--- INPUT RECORDS Enclosed Below ---
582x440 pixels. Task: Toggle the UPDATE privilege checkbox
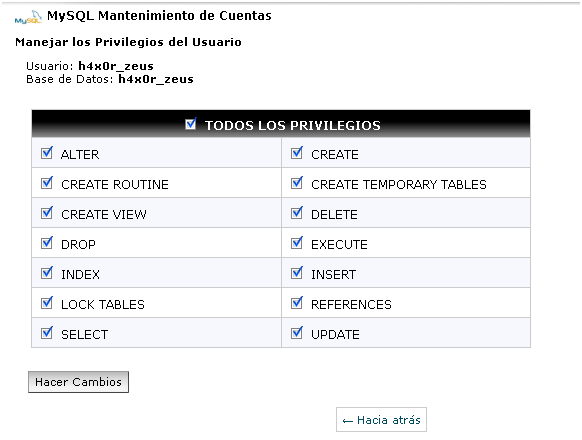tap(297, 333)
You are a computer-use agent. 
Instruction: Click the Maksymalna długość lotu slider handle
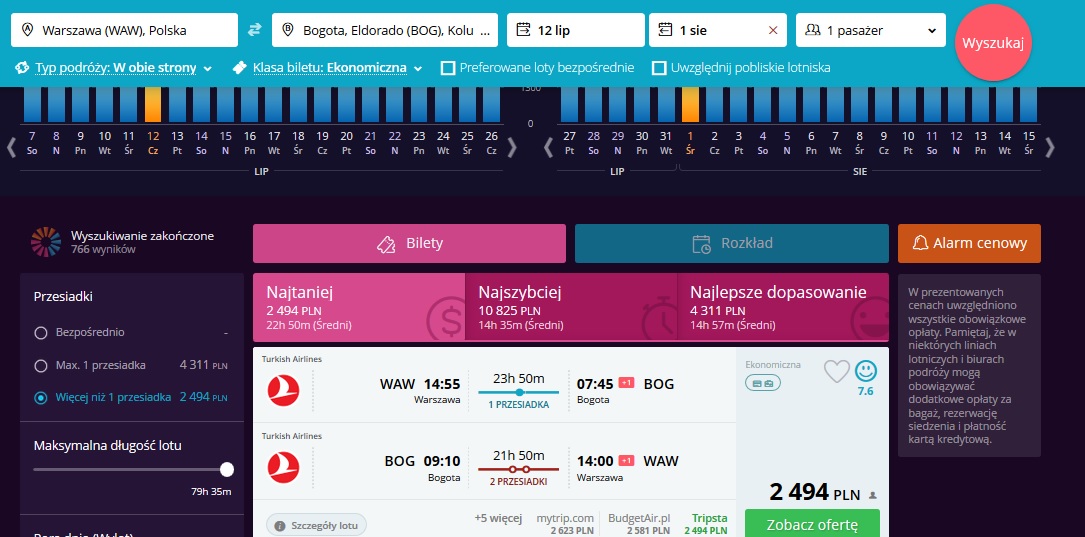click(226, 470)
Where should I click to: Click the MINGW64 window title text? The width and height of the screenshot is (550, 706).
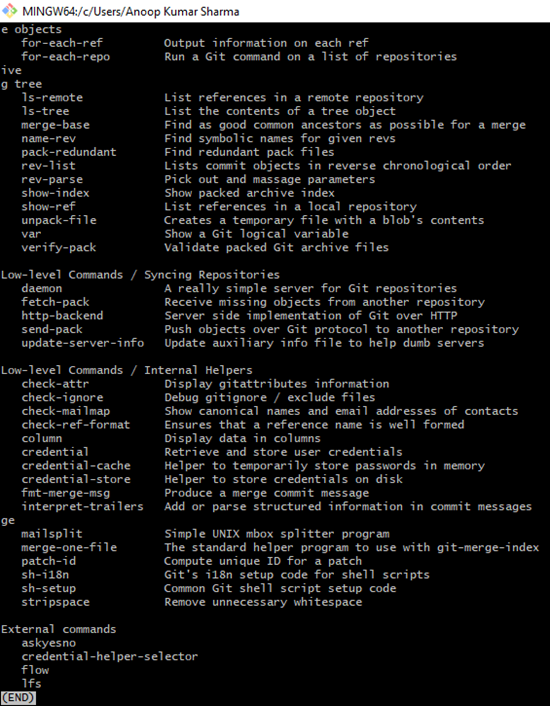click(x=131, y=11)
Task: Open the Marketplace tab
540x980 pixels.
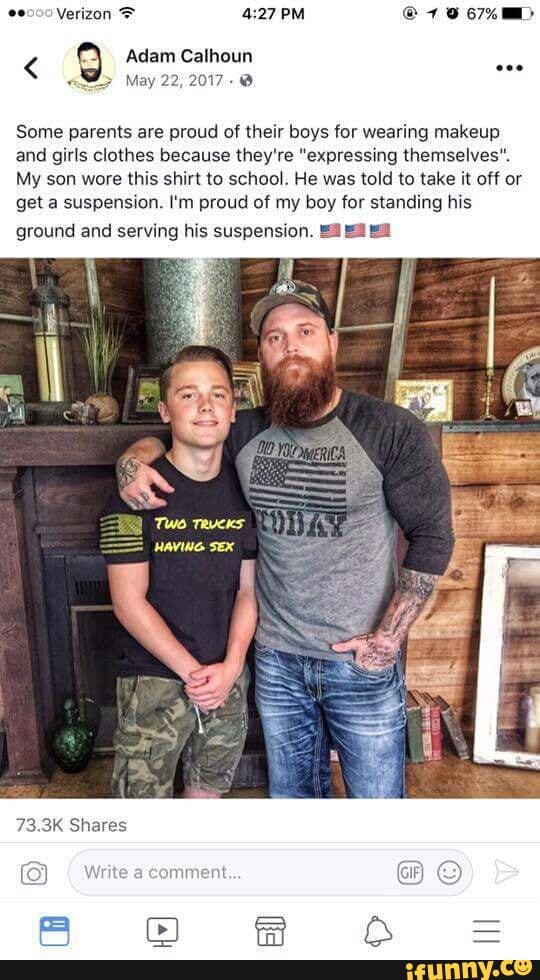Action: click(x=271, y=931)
--- End of Enclosed INPUT RECORDS ---
TASK DIRECTIONS
Reproduce the data exactly as it appears above. Pictures are to be left out.

RESPONSE BOX
582x440 pixels. Task: Toggle the UPDATE privilege checkbox
tap(297, 333)
You are a computer-use agent. 
Instruction: Click the Maksymalna długość lotu slider handle
click(226, 470)
Where should I click to: Click the MINGW64 window title text? The width and height of the screenshot is (550, 706).
click(x=131, y=11)
Task: Open the Marketplace tab
540x980 pixels.
Action: click(x=271, y=931)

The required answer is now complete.